Ultralow In-Plane Thermal Conductivity in 2D Magnetic Mosaic Superlattices for Enhanced Thermoelectric Performance.

Lowering thermal conductivity via introducing heterointerfaces of heterophase fillings (HPFs) is a common strategy for optimizing thermoelectric performance, but it is always accompanied by deterioration of electrical conductivity. Here we report an ordered magnetic HPF system in a CoSe 2 -SnSe mosaic heterostructure superlattice synthesized by van der Waals confined epitaxial growth (vdWCEG), which realizes a maximized filling amount to decrease in-plane thermal conductivity of SnSe layers and maintain the intact in-plane carrier transport path. The in-plane thermal conductivity of CoSe 2 -SnSe superlattice reaches the lowest range among SnSe-based materials with a value of 0.27 W m -1 K -1 at 850 K, which can be attributed to abundant interfaces between CoSe 2 nanocrystals and SnSe layers. Moreover, the CoSe 2 nanocrystals show superparamagnetic behavior, by which the rotation of magnetic domains provides additional phonon scattering to further decrease in-plane thermal conductivity.

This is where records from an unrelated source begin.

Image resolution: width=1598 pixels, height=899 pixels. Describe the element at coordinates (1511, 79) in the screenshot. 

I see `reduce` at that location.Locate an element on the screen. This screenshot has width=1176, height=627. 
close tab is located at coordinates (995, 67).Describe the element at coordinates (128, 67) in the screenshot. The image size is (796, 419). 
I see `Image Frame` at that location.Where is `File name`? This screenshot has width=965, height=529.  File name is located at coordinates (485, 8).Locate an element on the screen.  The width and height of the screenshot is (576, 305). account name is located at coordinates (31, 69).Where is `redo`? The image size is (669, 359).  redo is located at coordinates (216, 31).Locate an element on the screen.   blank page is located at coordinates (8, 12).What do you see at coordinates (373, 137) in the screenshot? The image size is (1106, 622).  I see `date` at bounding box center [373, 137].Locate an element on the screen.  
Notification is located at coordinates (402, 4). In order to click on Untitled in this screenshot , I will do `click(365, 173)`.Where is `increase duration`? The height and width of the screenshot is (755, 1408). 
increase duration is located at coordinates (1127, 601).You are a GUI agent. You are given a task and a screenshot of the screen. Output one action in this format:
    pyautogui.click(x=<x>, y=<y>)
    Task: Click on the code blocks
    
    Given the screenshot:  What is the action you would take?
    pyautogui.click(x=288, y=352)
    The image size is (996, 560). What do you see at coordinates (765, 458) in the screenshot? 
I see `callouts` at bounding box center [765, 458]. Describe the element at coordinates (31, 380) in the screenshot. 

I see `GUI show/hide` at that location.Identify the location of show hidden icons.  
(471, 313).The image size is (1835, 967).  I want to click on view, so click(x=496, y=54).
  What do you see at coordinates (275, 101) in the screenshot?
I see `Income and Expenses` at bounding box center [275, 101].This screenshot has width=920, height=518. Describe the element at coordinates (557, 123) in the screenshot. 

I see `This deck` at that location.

By combination with the preserved in-plane electrical conductivity of SnSe layers, an enhanced in-plane ZT value of 0.62 is achieved at 850 K. This vdWCEG approach can also be generally applied to fabricate various other two-dimensional (2D) mosaic heterostructures, providing an avenue for artificial 2D heterostructures with desired functionalities.